Wednesday, March 05, 2014
"Paddington Bear" teaser.
The hybrid animated/live-action feature biz used to be in the L.A. area. Sony Imageworks did Smurfs, and Rhythm and Hues (you remember R & H, don't you?) did a number of them -- everything from the Alvin and Chipmunk extravaganzas to Illumination Entertainment's Hop.
Seems like only yesterday. ...
But here in 2014 that's no longer the case. Paddington Bear, teased above, will be done at Framestore in London. And other features like The Lego Movie are being created in Sydney, Australia. As Visual Effects jobs have melted away in Los Angeles, so have animation jobs in hybrid features, and that presents a problem.

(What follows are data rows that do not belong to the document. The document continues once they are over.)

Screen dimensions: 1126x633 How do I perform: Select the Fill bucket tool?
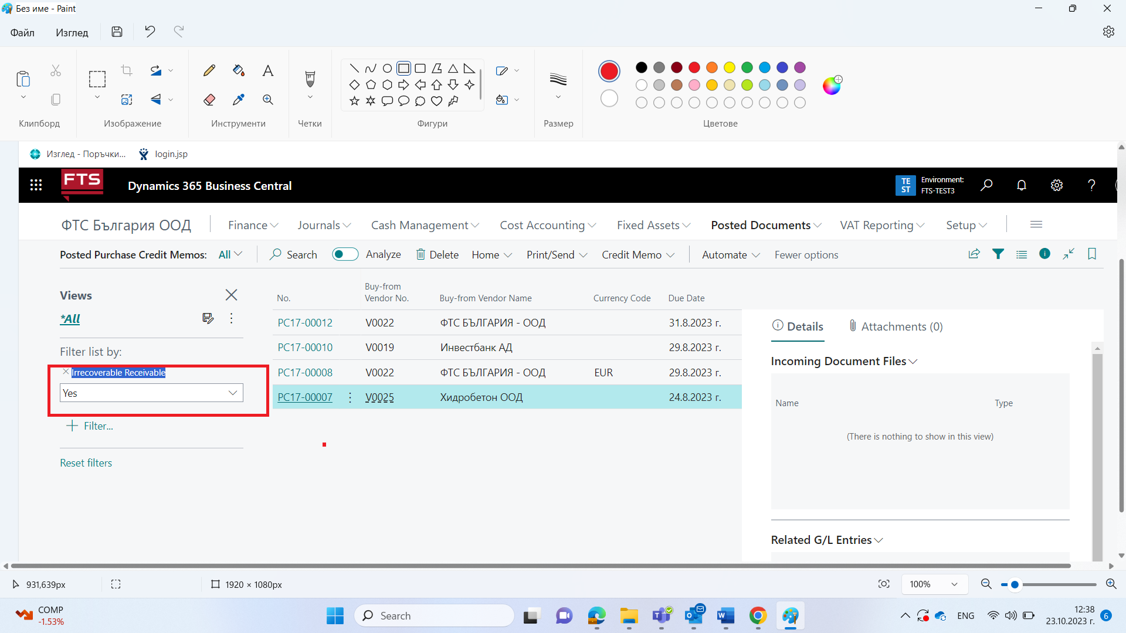[x=239, y=70]
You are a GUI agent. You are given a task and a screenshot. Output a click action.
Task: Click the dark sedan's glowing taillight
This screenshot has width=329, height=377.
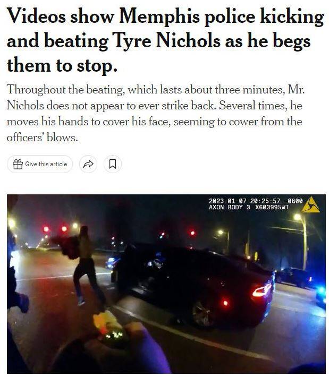click(x=262, y=290)
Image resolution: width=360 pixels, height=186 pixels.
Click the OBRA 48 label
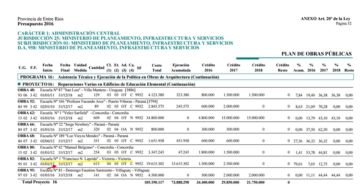(x=23, y=90)
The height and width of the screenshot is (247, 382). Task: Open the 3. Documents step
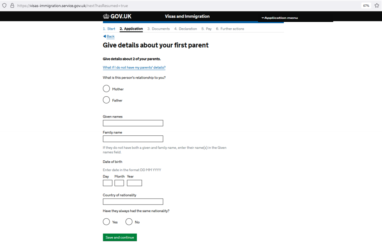point(158,29)
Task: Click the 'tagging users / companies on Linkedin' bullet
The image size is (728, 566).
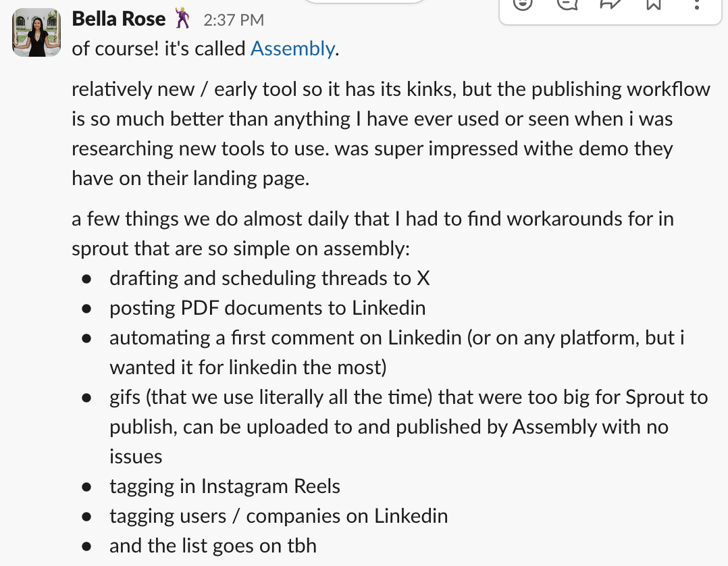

Because although Disney Animation Studios and Pixar remain in California, the talent pool from which they draw is steadily shrinking. So production employees who used to work on a Disney or Pixar or DreamWorks Animation feature and then swing over to a hybrid animated production or visual effects project when they got laid off, don't have those secondary options anymore. And this presents a problem for the Diz Co. animation studios in Burbank and Emeryville. It's also no bed of petunias for DreamWorks Animation/PDI in Glendale and Redwood City. What are these places going to do when there are no local hires to draw on during production peaks? How do they plan to staff up?
They can, of course, always hire from outside the state, but what level of talent will want to relocate for a six to ine month gig? There is also the "immigrant employee on an H1-B or O-1 visa" option. Or ... they can uproot the studio the way Sony Imageworks has, and hope that the Vancouver ... or Montreal ... or London tax subsidies don't get taken away. (This is what Disney-owned Industrial Light and Magic apparently plans to do.)
But there's long-term downside to these things happening. If California's talent pool permanently shrinks, then the studios that remain (presumably DreamWorks Animation/PDI, Pixar and Walt Disney Animation Studios) will have slimmer pickings when staffing their facilities. Of course, they could always decamp to a geographical location that offers a generous corporate dole, but I tend to think that they're resistant to that at the present time. Because ...
Number One: Tax subsidies can always go away.
Number Two: The Big Three likely aren't predisposed to fix what isn't broke. (They've got award-winning, high grossing studios in place. Why would they risk lousing up that happy reality?)
Even so, Diz Co. and DreamWOrks Animation are going to have some challenges ahead.